For then the wrath of the LORD will flare up against you and
he will close up the heavens, so that no rain will fall, and the
soil will not yield its crops, and you will soon perish from the
good land he is giving you.
“Therefore, take these words of mine into your heart and soul.
Bind them at your wrist as a sign, and let them be a pendant
on your forehead.
Teach them to your children, speaking of them at home and
abroad, whether you are busy or at rest.
And write them on the doorposts of your houses and on your
so that, as long as the heavens are above the earth, you and
your children may live on in the land which the LORD swore
to your fathers he would give them.
(Deuteronomy 11: 13 ― 21)
A Saving Help
We can see what a beautiful custom this was and what a help it was to the really devout in remembering God and in keeping His Law.
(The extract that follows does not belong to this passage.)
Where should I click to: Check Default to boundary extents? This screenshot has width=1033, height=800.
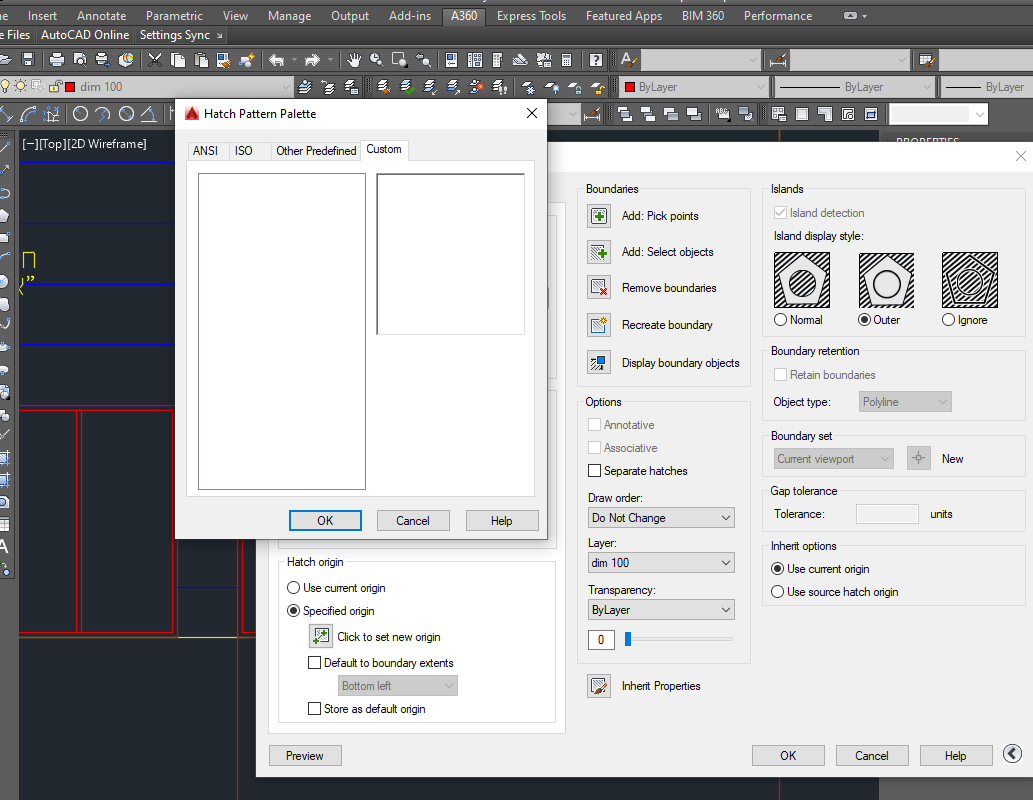click(314, 663)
These texts brought to their mind thoughts of their redemption from the land where they were slaves, the fidelity of God in so wonderfully fulfilling His promises to their fathers, their obligation to tell their children of all God’s mercies, the Great Commandment of the love of God and the rewards given to those who remember Him, love Him and serve Him.
A Jewish Forerunner
The Jew with:
….. only a shadow of the good things to come, and not the
very image of them. (Hebrews 10: 1)
was moved to invent a way of keeping in mind all that went to make up the very soul of his religion. In the painful rite of circumcision, he was made a child of Abraham. As a disciple of Moses, he wore the fringes on his garments and devised the use of the Phylacteries, while he looked forward to Him Who was to:
wash his garments, his robe in the blood of grapes.”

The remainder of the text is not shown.